Start End NBases Ambigs Polymer NumSeqs
Minimum: 1 151 151 0 3 1
2.5%-tile: 1 166 166 0 3 253
25%-tile: 1 169 169 0 4 2529
Median: 1 172 172 0 5 5058
75%-tile: 1 190 190 0 5 7587
97.5%-tile: 1 195 195 0 6 9863
Maximum: 1 195 195 0 9 10115
Mean: 1 178.658 178.658 0 4.54226

of Seqs: 10115

Sample observed_species
FN144 3789.0
FN160 3721.0
FN173 3718.0
FN40 2671.0
FN147 3681.0
FN12 2996.0
FN146 2806.0

As given by Mothur and QIIME, are these figures (observed species ranging from 2671 to 4900) natural and expected or am I missing something during analysis?

  1. If these numbers are fine, why so much variation from BaseSpace?
  2. Or else what I observed is, there are many OTUs representing single sequence, should I remove all those, If yes, how to remove?
  3. Is there a necessity for further subsampling?

Thank you

Anwesh

I think “filter.shared” is my option…
Sorry for posting a new thread before searching…

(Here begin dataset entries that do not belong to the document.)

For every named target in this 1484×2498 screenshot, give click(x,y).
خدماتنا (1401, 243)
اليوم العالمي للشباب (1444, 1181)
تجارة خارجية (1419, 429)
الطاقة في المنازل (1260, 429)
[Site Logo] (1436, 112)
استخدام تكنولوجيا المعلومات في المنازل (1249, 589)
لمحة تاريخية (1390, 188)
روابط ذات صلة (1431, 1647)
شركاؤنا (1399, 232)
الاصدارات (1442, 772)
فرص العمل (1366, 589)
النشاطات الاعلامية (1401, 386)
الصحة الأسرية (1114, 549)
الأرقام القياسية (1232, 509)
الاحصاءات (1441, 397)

You have to keep in mind that these three methods use very different parameters and approaches. cdhit is vastly different from what we’re doing. in fact, we’ve shown that cd-hit really sucks for otu classification. other things like method of despising, chimera checking, databases, etc. can all have an impact on the output.